In this multi-part problem, implement route_requests, a load balancer that determines the target server for each incoming request.

Function description

  • int numTargets: the number of target Jupyter servers.
  • int maxConnectionsPerTarget: the maximum number of active connections allowed on a target server.
  • string requests[n]: incoming request lines. Each line uses one of these schemas:
    • action,connectionId,userId,objectId
    • action,targetIndex

Return value

  • string[n]: a log of each CONNECT request in the format connectionId,userId,targetIndex. The target index is 1-based.

Part 1: Basic load balancing

For each incoming request, choose the target with the smallest number of active requests. If there is a tie, choose the smaller target index. Process requests in order.

Example

CONNECT,conn1,userA,obj1
CONNECT,conn2,userB,obj2

The result should route userA to target 1 and userB to target 2.

Part 2: Modeling disconnection

Handle CONNECT and DISCONNECT. A disconnect removes the active connection from its target. You may assume every DISCONNECT corresponds to a previously connected client.

Part 3: Routing based on object ID

If a client connects with an object ID that is already active on some target, it must be routed to that same target to preserve shared notebook state.
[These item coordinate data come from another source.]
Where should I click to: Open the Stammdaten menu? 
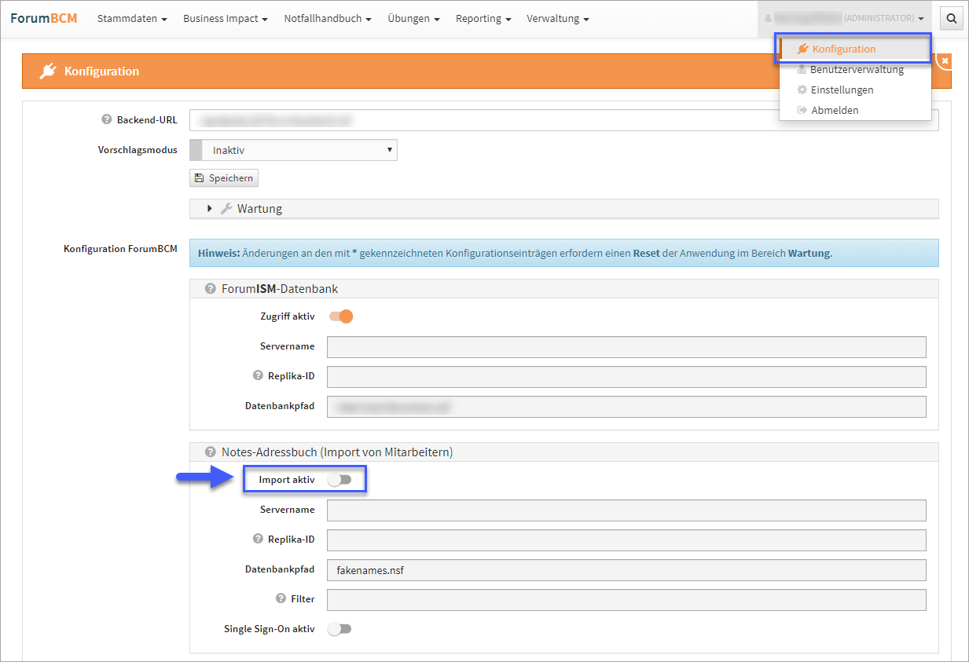pyautogui.click(x=132, y=19)
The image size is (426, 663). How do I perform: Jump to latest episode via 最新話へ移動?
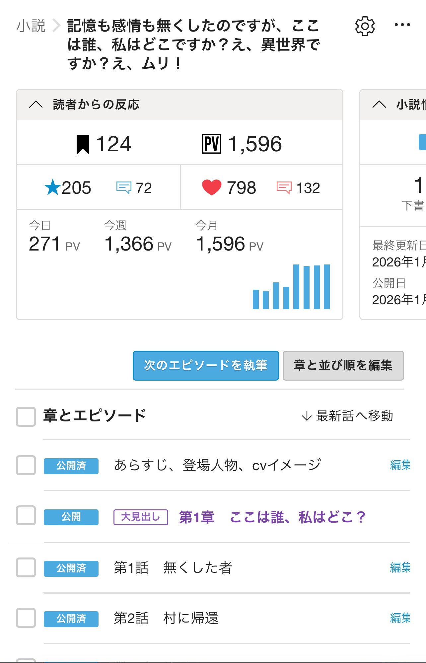point(347,416)
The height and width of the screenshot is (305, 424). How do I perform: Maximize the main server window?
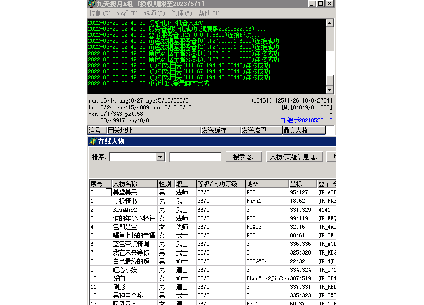click(320, 4)
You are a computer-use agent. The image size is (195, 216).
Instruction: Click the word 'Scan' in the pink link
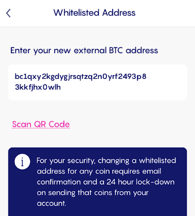pos(22,124)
Part 4: Target size limits

If a target has reached maxConnectionsPerTarget, it cannot receive new connections. If every eligible target is full, reject the connection and do not add it to the log.

Part 5: Target shutdown

When a SHUTDOWN,targetIndex request arrives, evict all active connections from that target. Re-route the evicted connections one by one in connection ID order using the same balancing and object-ID rules. Log any new connections created during this process.

Example

CONNECT,conn1,userA,obj1
CONNECT,conn2,userB,obj2
SHUTDOWN,1
CONNECT,conn3,userC,obj3

The output should log the original connections, then the re-routed evicted connection, and finally the last connection.

This Stripe OA problem is a simulation-heavy load balancing task. You must process CONNECT, DISCONNECT, and SHUTDOWN requests in order while maintaining per-target active counts, connection-to-target mapping, and objectId affinity. The main rules are: choose the least-loaded target with tie-breaking by smaller index; keep all active connections for the same objectId on the same target; reject CONNECT requests when every eligible target is at capacity; and on SHUTDOWN, evict all active connections from the target and reroute them in connection ID order. A correct solution typically uses hash maps to track connections, object ownership, and per-target active sets, plus careful handling of rerouting and capacity checks.